I put my writing on top of everything. And engage in all forms of external stimuli keenly. I read fiction and nonfiction regularly; attend writing workshops; perform my poems online or before live audiences and interact with the writers’ community with an open mind.
- What are some misconceptions about writing poetry or addressing social issues through art that you’ve encountered, and how do you address them?
ESL writing in British ex-colonies is considered a prerogative of the upper class. As if along with a silver spoon they were born with a golden pen too. And I am from the working class and went to those educational institutions millions of ordinary Pakistanis go to. Two of my full-length collections of poetry have hit the shelves and the debut Othered won The Daud Kamal award for the best book of poetry 2021 too. There is nothing elitist or prophetic about ESL writing and creativity for that matter. There was no precedent of an expat especially a woman & from Pakistan to pick on social issues in her work here in Bahrain. And I have pushed the boundaries in taking up social issues peculiar to the ME region in my work.

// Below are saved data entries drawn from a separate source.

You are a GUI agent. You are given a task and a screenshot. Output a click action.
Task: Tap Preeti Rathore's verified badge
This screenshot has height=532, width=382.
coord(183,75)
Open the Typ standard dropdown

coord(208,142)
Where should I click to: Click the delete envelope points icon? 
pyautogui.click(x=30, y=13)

- How do you envision the future of your poetry and your engagement with social issues? What goals do you have for your future?
I want to carry on writing in all its varied forms/genres which come to me somehow spontaneously. I am very optimistic about the future of the podcast The Bookend I had founded for poets and writers.
- What have you learned about yourself through your writing and engagement with these themes?
I have discovered that my voice is precious and it’s possible and extremely important to keep voicing whatever I am passionate about against all odds.